[WHAT TO PRODUCE] Pictures are to be omitted. Output only the lines from the one containing "Task: Switch to the Floppy Drive tab" through the end of the data, word for word.

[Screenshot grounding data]
· · · · · · ·

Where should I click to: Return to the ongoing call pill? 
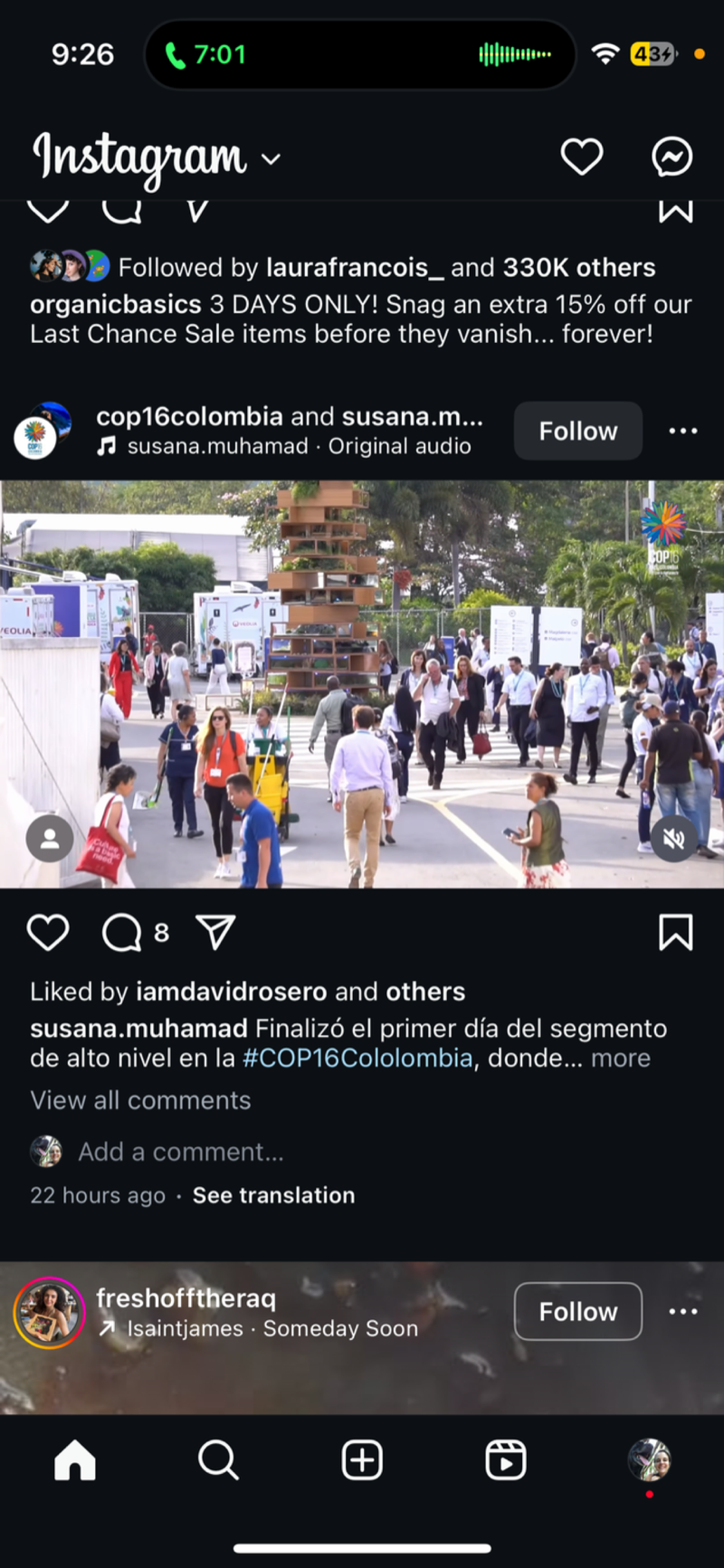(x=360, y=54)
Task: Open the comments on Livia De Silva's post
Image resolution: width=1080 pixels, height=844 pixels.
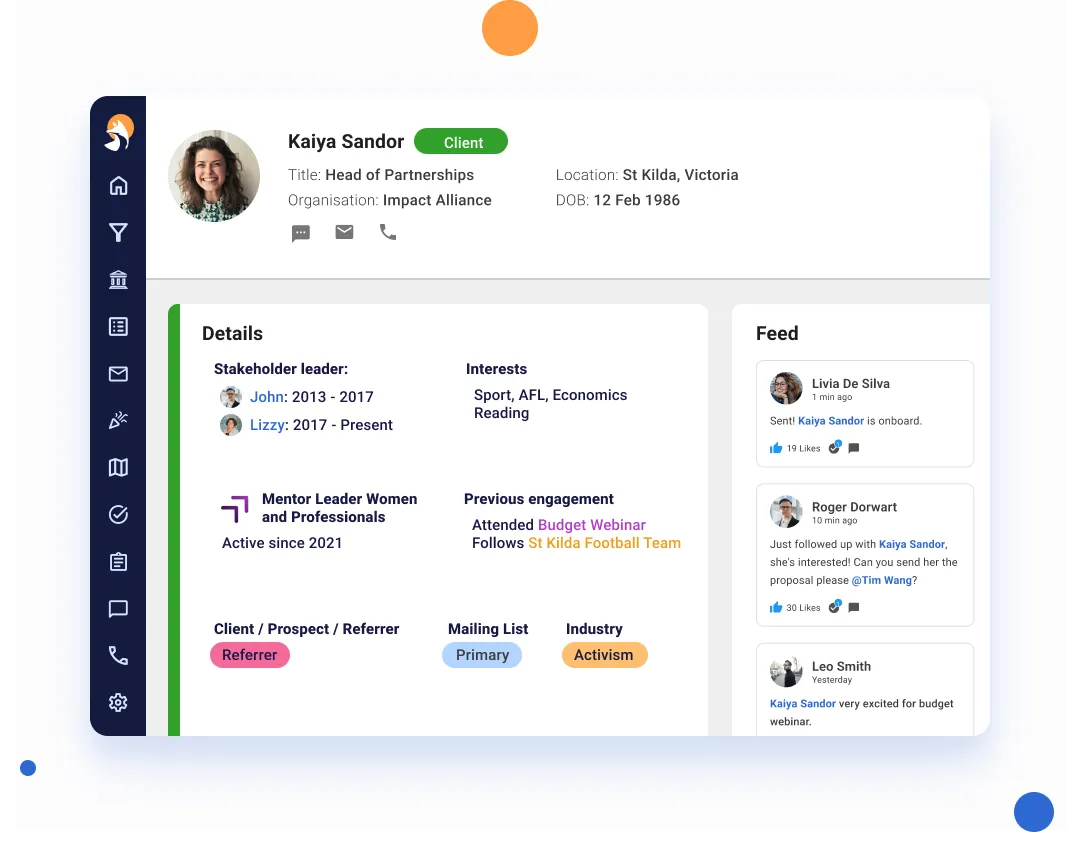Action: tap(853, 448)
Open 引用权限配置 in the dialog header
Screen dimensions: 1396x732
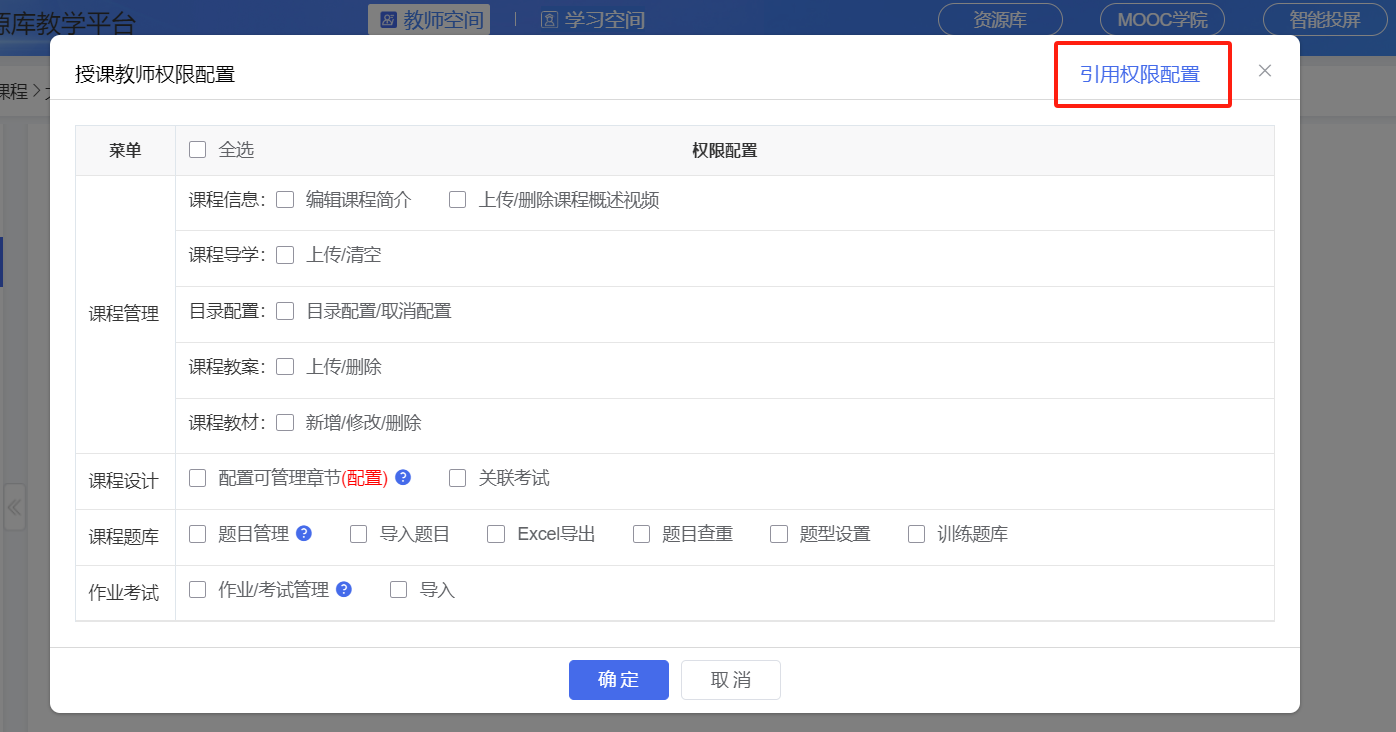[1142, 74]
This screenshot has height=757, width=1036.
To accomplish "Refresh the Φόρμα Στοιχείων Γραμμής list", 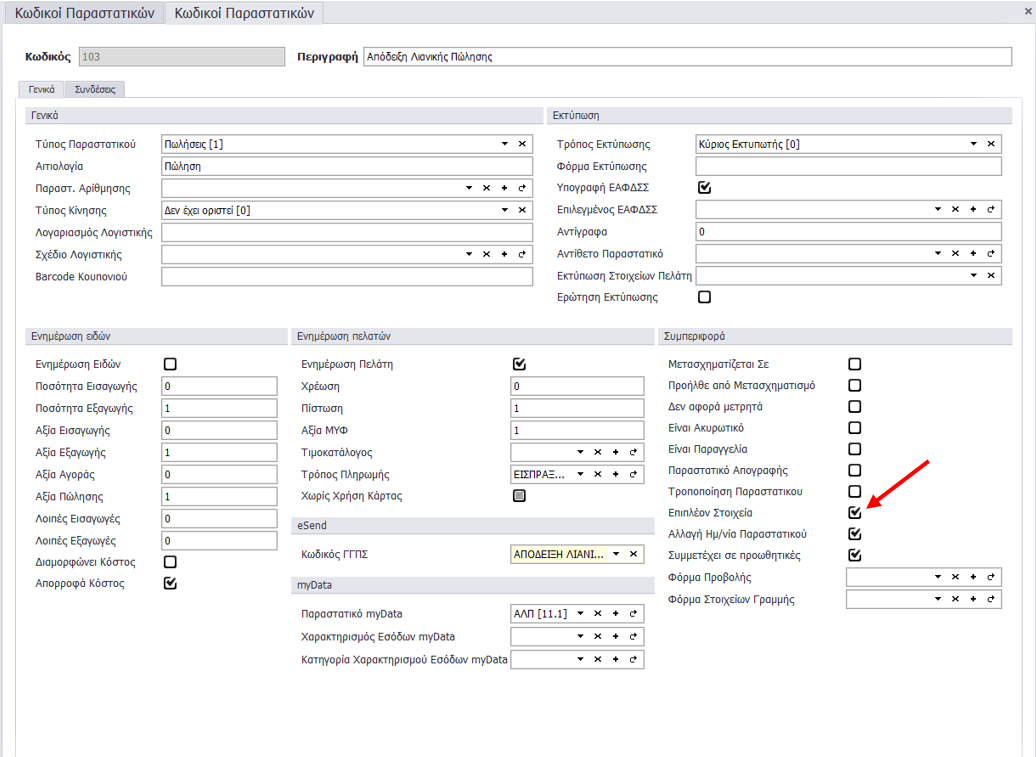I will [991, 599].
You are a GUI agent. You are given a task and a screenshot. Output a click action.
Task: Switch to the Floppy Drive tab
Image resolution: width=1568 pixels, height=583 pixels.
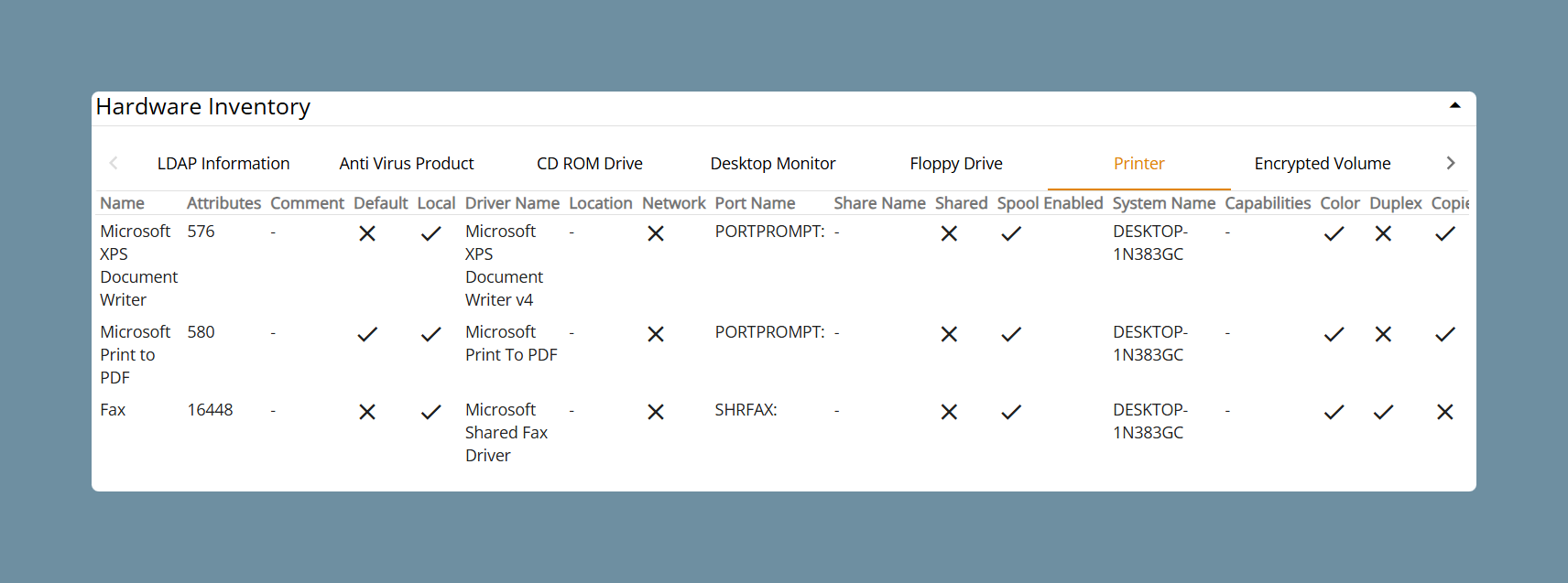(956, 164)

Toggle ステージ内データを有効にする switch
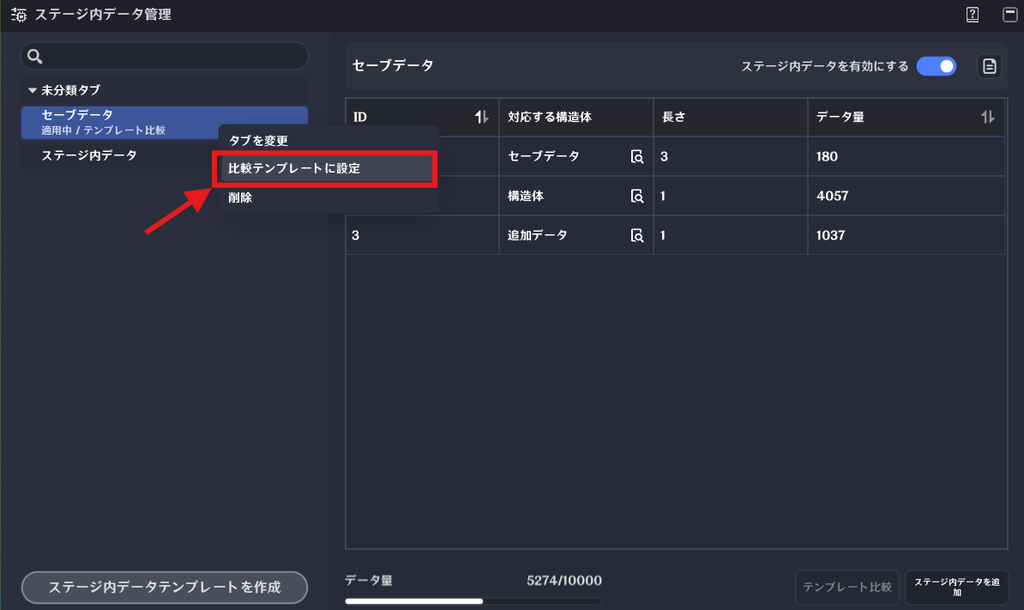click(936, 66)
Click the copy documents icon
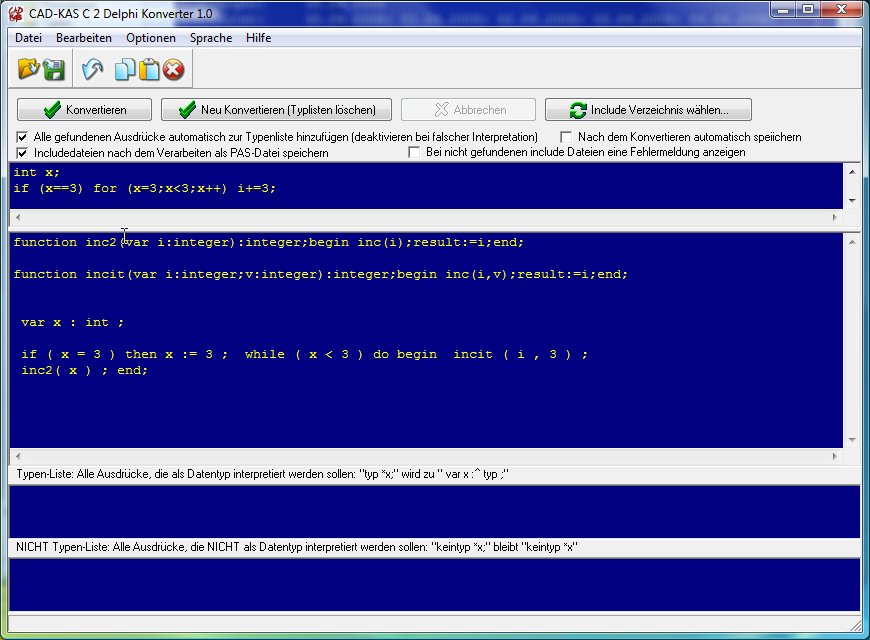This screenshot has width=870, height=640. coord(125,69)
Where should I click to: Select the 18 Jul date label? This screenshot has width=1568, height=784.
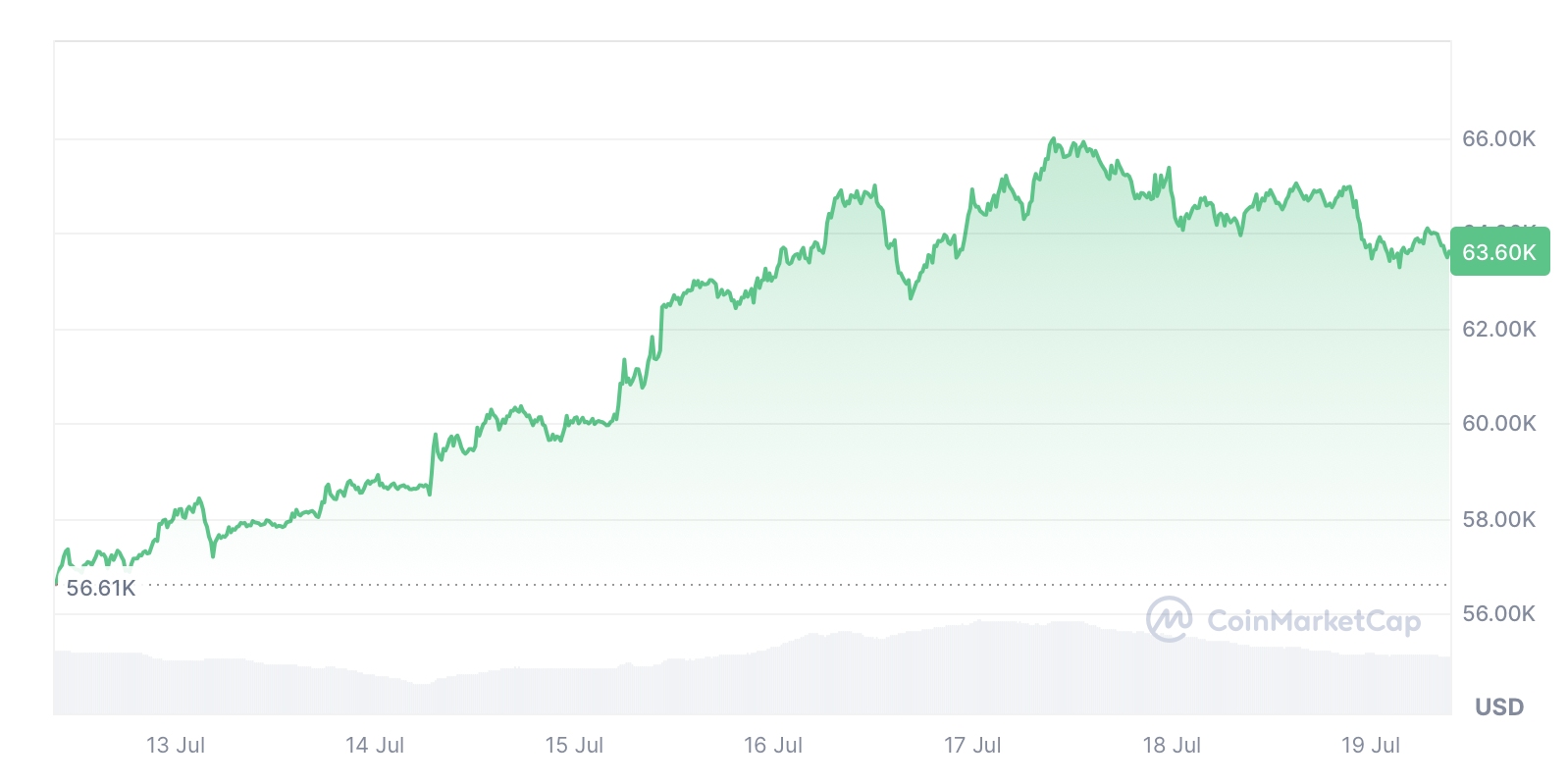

· · · · · · ·

[EXPECTED OUTPUT]
Task: Switch to the Floppy Drive tab
Image resolution: width=1568 pixels, height=583 pixels.
(956, 164)

Toggle ステージ内データを有効にする switch
click(936, 66)
Click the copy documents icon
This screenshot has width=870, height=640. coord(125,69)
Where should I click to: Select the 18 Jul date label? This screenshot has width=1568, height=784.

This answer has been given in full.